Both ScanZ projects (2015 and 2016–2019) are explicitly focused on acne diagnosis via a portable imaging device usable at or near the patient.
MYSKIN DOO BEOGRAD (STARI GRAD)
Serbian medtech SME that developed ScanZ, a digital point-of-care imaging device for objective acne diagnosis.
Their core work
mySkin d.o.o. is a Serbian medical device startup that developed ScanZ, a digital point-of-care diagnostic tool for acne assessment. Their work centers on translating clinical dermatology workflows into a portable imaging and AI-assisted device that patients or clinicians can use without specialist infrastructure. They progressed from feasibility validation (SME Instrument Phase 1) to full product development (Phase 2), suggesting they have moved from concept to a working prototype or commercializable product. Their value proposition is reducing the time and cost of acne diagnosis by replacing subjective clinical scoring with objective digital imaging.
What they specialise in
ScanZ Phase 2 (€1.6M) describes a digital medical imaging device for acne assessment, implying hardware and optical engineering capability.
ScanZ Phase 2 keywords include both e-health and m-health, indicating the device connects to digital health platforms or mobile interfaces.
Completing SME Instrument Phase 2 (€1.6M) typically requires a market entry plan and CE marking roadmap, placing them at the commercialization boundary.
How they've shifted over time
mySkin's H2020 history is a single product story told in two acts: a 2015 Phase 1 feasibility study with no recorded keywords, followed by a 2016–2019 Phase 2 full development project where the entire vocabulary — digital medical device, imaging device, point-of-care, e-health, m-health — emerged at once. This is not a shift in focus but a deepening of one very specific application. There is no evidence of diversification; their trajectory is pure vertical specialization in digital acne diagnostics.
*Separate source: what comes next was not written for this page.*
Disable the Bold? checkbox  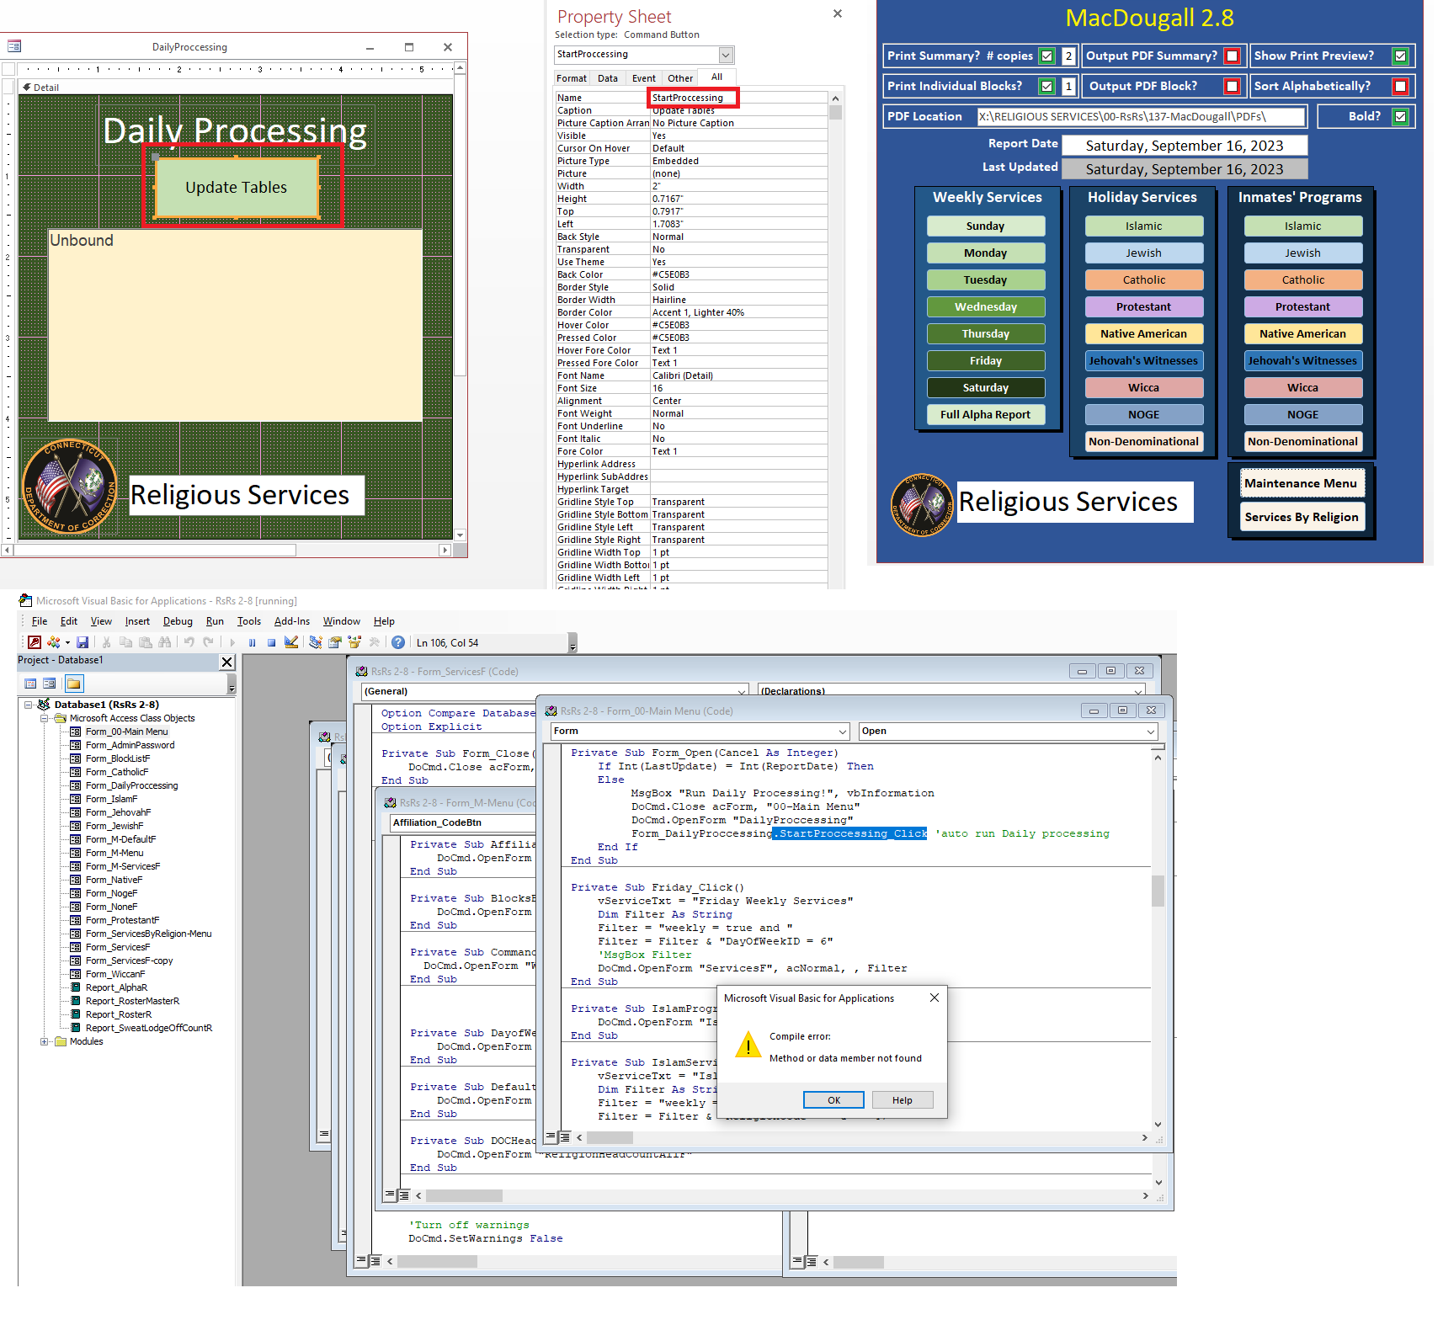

They are a single-product company that has completed EU-funded development — future direction likely involves commercialization, regulatory clearance, or licensing the ScanZ technology to larger dermatology or telehealth players.
How they like to work
mySkin ran both projects as sole coordinator under the SME Instrument, which is specifically designed for single-company innovation sprints — no consortium partners appear in their record. This means they are self-reliant and do not have an established network of academic or industrial collaborators built through H2020. A potential partner should expect to be entering a relationship with a small, focused team that is used to moving fast independently rather than managing multi-partner coordination.
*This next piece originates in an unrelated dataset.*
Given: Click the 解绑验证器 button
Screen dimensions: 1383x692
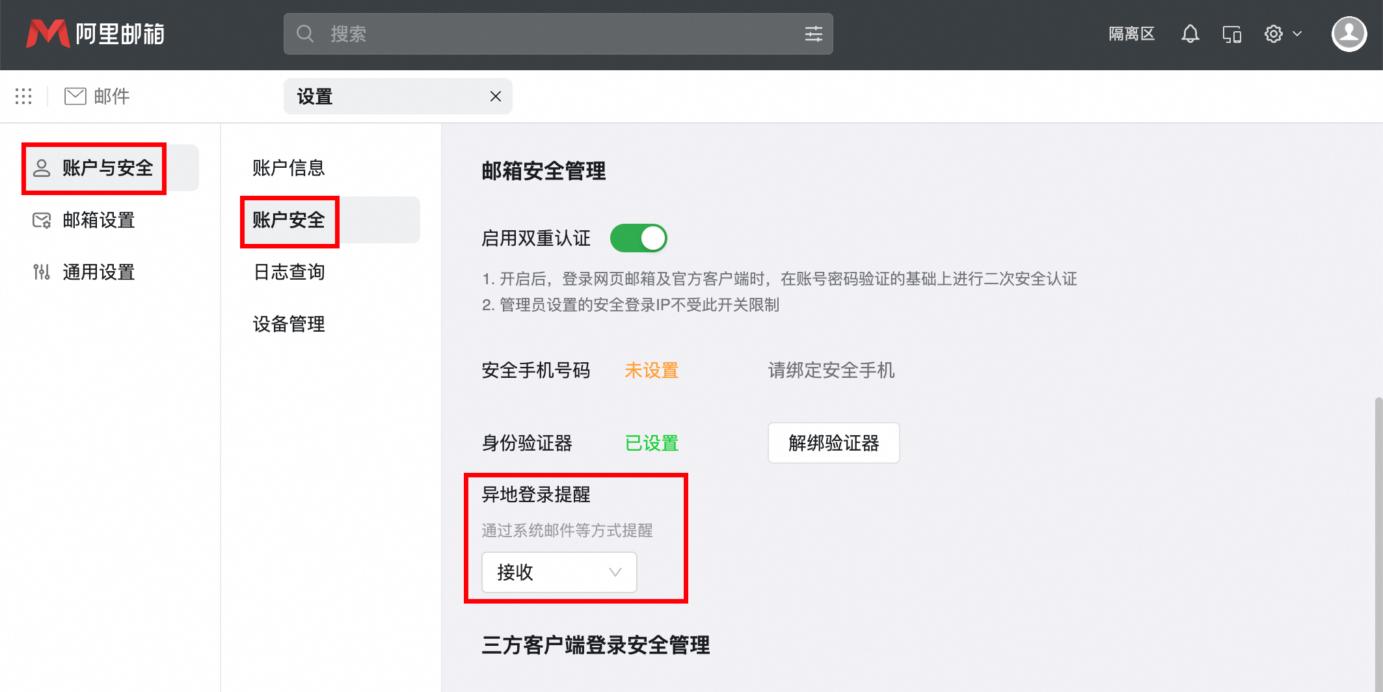Looking at the screenshot, I should pyautogui.click(x=833, y=443).
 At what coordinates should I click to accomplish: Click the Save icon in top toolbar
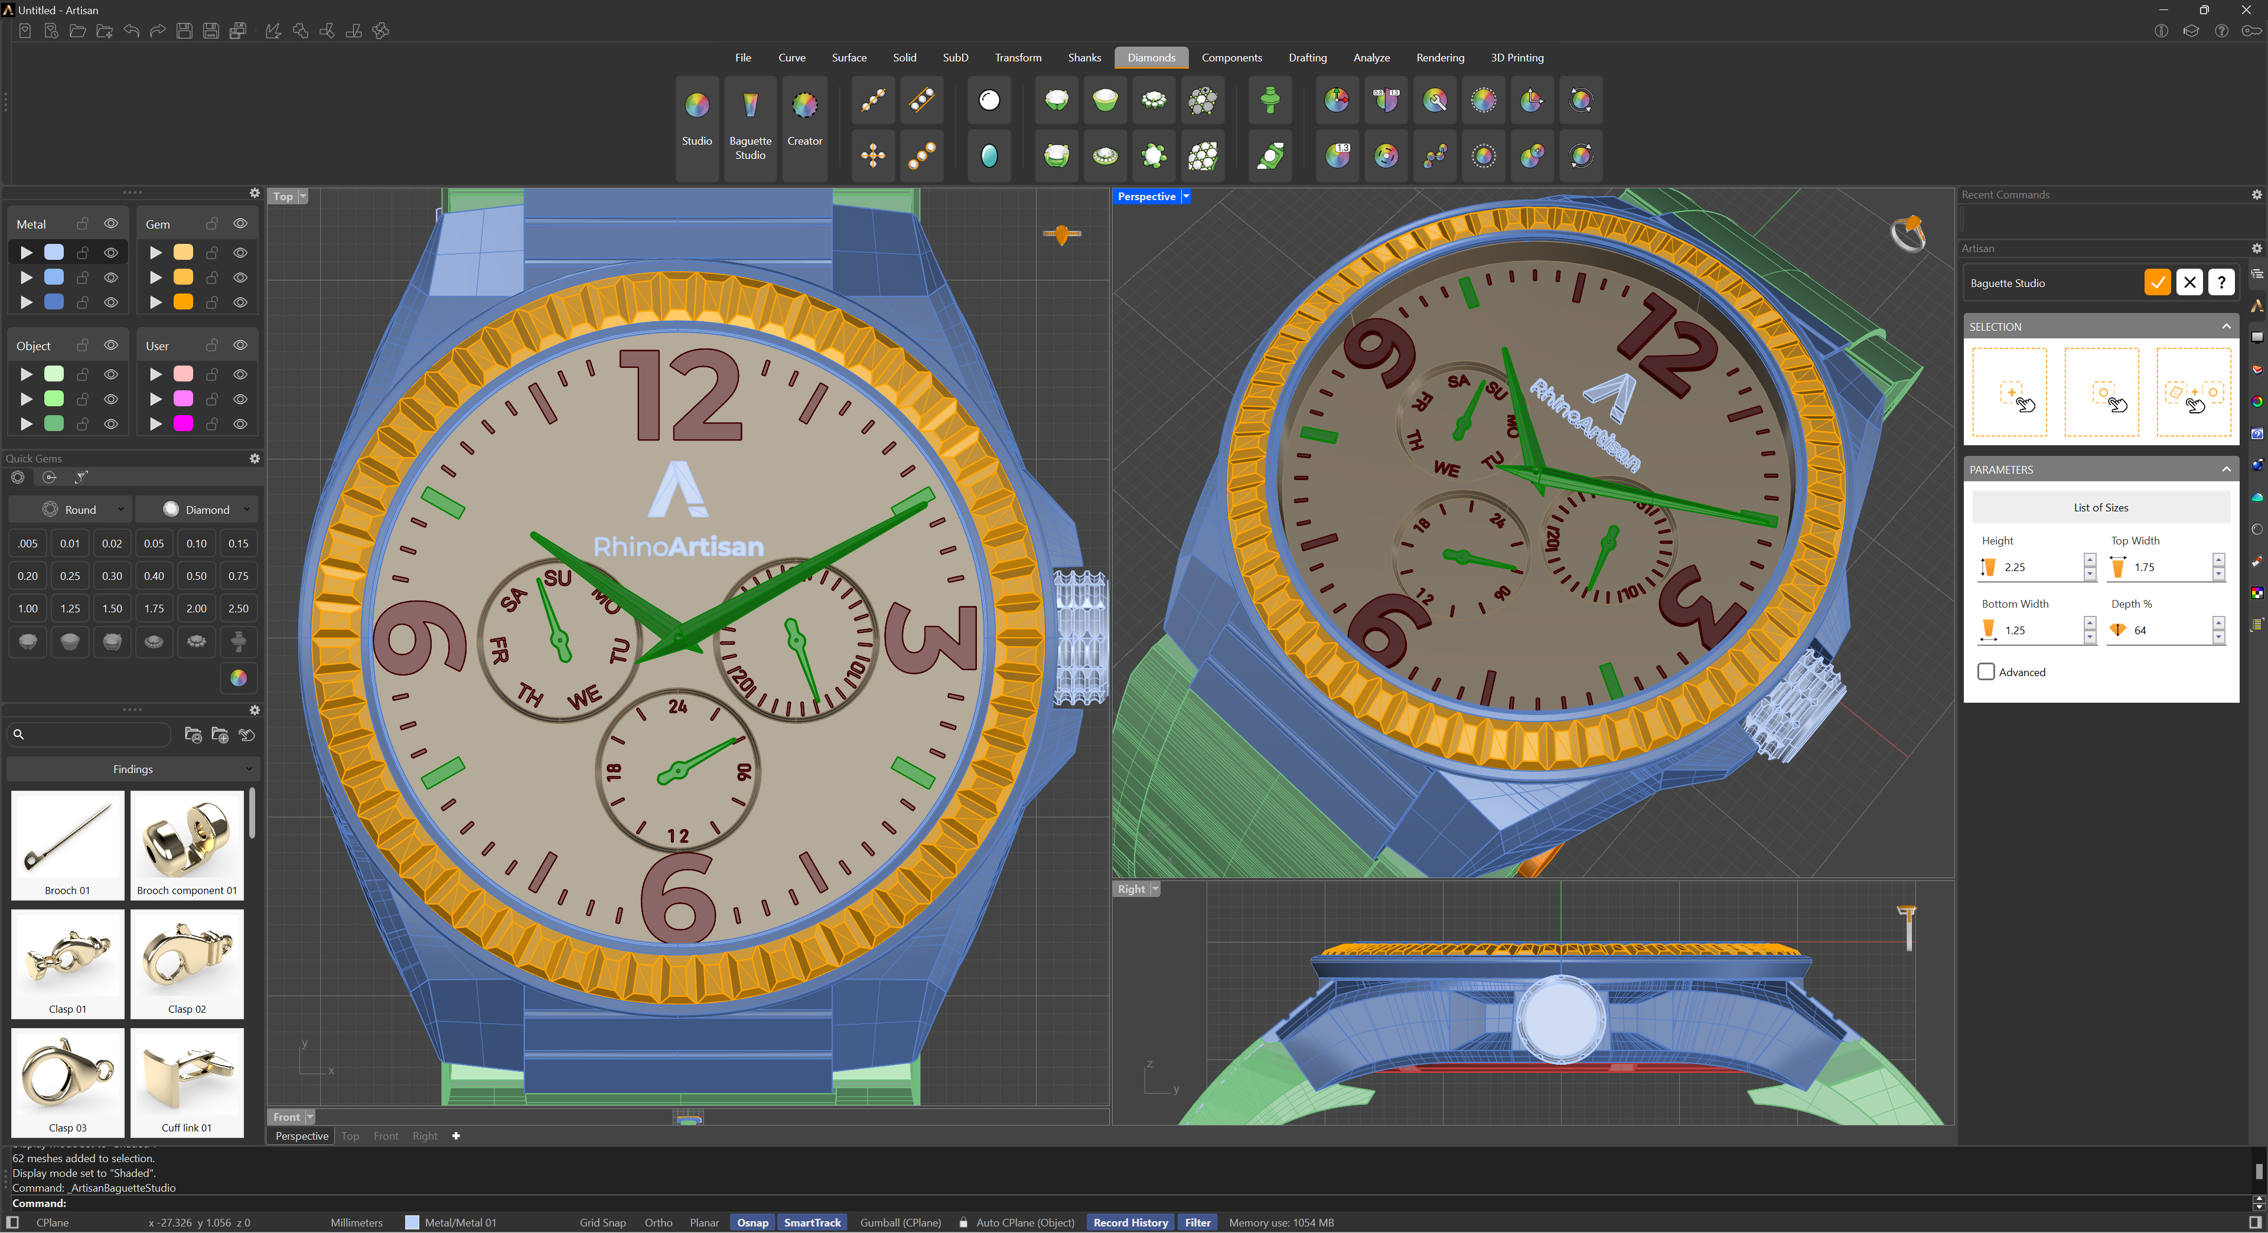tap(184, 31)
mySkin has zero recorded consortium partners and zero international collaborations within H2020. Their EU project history is entirely self-contained, which is typical for SME Instrument grantees but means there is no partner network to inherit through a collaboration with them.
What sets them apart
mySkin is one of very few Serbian SMEs to successfully complete both phases of the SME Instrument — Phase 1 and Phase 2 — for the same product, which signals both technical credibility and the ability to execute on a business case convincing enough for EU evaluators. Their niche is extremely specific: objective, digital, point-of-care acne assessment, which sits at the intersection of dermatology, medical imaging, and mobile health. For any consortium or company looking for a specialist in AI-assisted skin condition diagnostics from a non-EU-27 associated country, they are a rare find.
Highlights from their portfolio
- ScanZ (Phase 2)The largest grant (€1.6M) and the full development project — this is the main deliverable of the company's EU-funded R&D and the strongest evidence of their technical maturity.
- ScanZ (Phase 1)A successful SME Instrument Phase 1 feasibility study that directly led to Phase 2 funding, demonstrating a validated business case and a coherent product development path.